Top of RECORDS SHOWN

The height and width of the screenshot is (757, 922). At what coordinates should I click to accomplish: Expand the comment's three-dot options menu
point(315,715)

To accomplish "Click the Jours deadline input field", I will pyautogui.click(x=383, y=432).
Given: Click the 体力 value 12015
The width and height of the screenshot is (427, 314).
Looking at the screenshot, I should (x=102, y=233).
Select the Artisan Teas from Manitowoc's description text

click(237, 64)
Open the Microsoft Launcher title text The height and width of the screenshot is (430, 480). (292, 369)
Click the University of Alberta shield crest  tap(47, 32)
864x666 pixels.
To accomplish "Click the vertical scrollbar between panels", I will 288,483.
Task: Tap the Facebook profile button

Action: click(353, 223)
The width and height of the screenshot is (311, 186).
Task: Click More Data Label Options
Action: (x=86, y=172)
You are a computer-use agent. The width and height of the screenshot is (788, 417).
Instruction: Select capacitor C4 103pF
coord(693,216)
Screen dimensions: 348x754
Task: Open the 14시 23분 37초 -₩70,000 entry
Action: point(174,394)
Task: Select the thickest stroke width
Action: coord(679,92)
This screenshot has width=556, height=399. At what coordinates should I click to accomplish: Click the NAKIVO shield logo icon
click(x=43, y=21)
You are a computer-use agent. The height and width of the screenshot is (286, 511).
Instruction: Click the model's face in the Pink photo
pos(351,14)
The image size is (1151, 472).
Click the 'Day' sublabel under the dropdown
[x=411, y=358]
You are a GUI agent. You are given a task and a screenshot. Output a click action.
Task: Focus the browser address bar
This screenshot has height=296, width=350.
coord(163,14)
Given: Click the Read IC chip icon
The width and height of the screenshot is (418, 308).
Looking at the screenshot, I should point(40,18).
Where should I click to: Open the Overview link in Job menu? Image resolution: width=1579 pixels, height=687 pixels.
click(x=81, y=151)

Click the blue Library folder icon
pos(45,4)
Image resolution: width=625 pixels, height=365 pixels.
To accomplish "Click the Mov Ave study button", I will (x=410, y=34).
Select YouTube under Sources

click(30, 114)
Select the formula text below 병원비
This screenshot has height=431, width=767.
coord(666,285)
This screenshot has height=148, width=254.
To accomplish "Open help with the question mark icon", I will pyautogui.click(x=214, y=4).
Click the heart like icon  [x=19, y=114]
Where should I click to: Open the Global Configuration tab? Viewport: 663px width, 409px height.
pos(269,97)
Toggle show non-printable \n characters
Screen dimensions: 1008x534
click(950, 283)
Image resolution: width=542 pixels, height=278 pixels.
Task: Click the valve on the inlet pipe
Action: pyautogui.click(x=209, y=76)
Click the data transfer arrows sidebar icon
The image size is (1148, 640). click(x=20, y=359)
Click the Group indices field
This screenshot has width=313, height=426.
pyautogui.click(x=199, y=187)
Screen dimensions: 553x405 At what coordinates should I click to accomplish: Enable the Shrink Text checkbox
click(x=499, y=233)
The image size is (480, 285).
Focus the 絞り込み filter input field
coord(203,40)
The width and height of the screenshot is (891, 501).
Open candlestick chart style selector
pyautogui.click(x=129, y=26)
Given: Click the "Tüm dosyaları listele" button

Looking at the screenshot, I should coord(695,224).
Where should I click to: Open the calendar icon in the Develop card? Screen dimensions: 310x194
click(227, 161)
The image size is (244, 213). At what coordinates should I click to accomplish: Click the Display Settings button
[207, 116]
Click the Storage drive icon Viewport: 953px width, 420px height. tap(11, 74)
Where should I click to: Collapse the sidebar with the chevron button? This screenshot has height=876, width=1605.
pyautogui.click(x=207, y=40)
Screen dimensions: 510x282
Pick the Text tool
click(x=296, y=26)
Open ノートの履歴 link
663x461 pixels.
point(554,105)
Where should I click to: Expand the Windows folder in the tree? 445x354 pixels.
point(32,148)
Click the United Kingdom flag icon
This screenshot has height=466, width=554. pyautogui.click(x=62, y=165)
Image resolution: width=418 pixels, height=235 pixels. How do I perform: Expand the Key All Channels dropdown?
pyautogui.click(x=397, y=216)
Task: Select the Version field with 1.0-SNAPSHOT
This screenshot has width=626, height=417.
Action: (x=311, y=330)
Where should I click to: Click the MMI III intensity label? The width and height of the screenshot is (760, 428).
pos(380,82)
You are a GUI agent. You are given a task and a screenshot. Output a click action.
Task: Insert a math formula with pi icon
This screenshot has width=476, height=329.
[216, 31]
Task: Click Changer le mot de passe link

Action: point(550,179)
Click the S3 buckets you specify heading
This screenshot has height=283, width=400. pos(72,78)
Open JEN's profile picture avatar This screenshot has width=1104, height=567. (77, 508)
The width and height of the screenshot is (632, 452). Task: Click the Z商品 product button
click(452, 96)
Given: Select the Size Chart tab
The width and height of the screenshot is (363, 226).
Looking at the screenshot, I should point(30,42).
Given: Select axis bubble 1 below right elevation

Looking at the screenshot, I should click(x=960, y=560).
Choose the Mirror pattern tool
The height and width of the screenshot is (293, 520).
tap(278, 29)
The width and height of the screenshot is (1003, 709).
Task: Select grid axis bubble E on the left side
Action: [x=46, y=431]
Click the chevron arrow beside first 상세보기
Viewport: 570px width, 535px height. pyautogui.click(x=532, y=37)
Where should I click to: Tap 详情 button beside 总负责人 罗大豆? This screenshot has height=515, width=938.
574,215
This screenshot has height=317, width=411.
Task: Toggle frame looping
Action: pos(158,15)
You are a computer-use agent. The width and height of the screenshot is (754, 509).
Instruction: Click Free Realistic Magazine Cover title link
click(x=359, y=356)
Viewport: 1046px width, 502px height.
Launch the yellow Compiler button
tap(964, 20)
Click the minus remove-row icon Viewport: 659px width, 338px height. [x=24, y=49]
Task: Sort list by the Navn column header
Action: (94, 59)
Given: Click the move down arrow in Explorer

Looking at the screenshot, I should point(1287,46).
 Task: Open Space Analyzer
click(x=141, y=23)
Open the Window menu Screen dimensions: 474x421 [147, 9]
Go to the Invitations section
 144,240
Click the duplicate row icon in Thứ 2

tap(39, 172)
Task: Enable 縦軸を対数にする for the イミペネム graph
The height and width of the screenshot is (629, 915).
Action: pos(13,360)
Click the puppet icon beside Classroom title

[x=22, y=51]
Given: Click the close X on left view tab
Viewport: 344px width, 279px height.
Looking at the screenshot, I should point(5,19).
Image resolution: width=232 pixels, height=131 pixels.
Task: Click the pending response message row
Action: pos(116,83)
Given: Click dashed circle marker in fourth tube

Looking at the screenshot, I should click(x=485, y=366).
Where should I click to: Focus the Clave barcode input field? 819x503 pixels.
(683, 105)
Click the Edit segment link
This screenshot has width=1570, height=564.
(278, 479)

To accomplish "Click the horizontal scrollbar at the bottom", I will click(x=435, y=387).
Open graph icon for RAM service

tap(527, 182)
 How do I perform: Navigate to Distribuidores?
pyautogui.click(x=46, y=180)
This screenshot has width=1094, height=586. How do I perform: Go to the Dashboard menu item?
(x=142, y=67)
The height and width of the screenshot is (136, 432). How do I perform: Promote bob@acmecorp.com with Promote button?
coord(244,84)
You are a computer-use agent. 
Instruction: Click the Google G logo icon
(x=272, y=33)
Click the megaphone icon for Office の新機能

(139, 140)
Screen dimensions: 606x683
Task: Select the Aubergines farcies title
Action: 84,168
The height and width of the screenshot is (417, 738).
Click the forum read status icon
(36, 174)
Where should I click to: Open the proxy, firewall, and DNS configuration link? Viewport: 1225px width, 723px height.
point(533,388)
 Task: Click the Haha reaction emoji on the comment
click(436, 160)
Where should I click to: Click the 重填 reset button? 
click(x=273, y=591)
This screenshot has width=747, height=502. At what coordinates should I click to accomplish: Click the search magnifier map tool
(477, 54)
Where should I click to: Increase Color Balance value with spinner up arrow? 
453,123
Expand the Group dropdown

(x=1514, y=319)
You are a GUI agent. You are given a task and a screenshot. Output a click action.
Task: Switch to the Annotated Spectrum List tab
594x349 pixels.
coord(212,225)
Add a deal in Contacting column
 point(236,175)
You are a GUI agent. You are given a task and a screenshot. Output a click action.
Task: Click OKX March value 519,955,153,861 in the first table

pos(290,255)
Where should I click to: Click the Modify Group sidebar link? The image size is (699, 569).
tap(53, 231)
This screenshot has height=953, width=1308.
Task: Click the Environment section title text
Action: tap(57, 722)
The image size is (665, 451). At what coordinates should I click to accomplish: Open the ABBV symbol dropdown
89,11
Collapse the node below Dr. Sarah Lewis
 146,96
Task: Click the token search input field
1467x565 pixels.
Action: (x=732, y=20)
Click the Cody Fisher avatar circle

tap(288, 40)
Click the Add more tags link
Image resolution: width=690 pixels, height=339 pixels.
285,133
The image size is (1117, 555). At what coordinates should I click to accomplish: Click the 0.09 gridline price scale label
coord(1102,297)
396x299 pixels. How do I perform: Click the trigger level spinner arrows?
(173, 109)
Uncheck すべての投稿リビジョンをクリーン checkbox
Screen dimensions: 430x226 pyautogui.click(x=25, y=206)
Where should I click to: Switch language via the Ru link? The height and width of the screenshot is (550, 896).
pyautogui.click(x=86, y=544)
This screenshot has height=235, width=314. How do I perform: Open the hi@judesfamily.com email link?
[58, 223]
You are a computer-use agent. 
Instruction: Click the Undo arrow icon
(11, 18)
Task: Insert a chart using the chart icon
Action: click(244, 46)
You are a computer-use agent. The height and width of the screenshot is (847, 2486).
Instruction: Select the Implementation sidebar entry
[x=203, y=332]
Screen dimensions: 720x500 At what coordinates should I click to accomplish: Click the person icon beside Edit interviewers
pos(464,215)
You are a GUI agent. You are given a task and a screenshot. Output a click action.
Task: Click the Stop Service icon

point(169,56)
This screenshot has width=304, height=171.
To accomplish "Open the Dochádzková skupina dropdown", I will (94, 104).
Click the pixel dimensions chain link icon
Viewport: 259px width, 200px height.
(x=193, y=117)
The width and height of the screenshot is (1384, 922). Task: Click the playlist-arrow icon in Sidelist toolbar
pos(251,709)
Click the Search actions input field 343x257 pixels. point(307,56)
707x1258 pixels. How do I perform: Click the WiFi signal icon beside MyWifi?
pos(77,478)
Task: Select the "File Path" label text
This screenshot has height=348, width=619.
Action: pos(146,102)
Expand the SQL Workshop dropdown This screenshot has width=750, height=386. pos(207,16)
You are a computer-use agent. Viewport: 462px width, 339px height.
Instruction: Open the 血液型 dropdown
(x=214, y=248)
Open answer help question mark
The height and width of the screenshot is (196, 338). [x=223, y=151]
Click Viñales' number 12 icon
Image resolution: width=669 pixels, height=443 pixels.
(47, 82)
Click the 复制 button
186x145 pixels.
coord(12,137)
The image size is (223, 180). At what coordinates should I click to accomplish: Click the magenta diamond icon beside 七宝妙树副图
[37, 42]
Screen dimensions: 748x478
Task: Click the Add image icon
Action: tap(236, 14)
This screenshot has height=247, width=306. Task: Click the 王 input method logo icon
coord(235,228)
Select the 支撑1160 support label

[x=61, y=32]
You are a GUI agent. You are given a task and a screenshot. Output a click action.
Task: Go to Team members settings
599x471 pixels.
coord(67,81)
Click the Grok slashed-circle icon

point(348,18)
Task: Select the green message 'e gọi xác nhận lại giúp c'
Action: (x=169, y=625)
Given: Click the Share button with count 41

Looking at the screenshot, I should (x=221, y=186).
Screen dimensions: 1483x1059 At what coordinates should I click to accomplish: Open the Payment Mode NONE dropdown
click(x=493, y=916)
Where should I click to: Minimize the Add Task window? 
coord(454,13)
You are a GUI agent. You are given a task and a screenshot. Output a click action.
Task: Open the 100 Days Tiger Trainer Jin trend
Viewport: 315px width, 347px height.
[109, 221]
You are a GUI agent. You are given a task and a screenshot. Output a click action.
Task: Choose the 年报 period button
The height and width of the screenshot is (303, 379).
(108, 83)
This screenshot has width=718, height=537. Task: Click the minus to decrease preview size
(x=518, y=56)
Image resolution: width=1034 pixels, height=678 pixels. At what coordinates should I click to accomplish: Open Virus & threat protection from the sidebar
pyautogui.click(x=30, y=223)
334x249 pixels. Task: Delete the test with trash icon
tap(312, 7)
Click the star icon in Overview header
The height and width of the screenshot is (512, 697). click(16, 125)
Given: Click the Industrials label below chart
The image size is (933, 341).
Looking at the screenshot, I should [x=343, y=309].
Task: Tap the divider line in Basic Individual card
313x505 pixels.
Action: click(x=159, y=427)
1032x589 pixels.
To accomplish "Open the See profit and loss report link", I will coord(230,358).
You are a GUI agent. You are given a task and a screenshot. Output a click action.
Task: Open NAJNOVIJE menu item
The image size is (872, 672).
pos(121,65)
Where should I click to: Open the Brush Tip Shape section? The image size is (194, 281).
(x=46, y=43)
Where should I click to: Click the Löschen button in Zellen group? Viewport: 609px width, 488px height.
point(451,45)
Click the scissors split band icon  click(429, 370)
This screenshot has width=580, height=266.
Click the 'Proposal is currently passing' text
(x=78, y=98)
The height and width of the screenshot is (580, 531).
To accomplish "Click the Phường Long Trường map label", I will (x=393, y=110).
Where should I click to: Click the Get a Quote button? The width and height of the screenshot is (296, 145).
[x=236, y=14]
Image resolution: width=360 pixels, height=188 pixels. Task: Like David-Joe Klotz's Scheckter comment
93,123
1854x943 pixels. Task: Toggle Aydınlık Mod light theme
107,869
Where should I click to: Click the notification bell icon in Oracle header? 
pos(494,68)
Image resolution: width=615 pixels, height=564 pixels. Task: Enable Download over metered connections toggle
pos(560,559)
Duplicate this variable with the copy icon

Bottom of RECORDS SHOWN

■ PROBLEM TO WORK ON
Find "Choose" in the data above. Report each line where it appears.

■ EXERCISE ANSWER
Choose the Mirror pattern tool
Task: Choose the 年报 period button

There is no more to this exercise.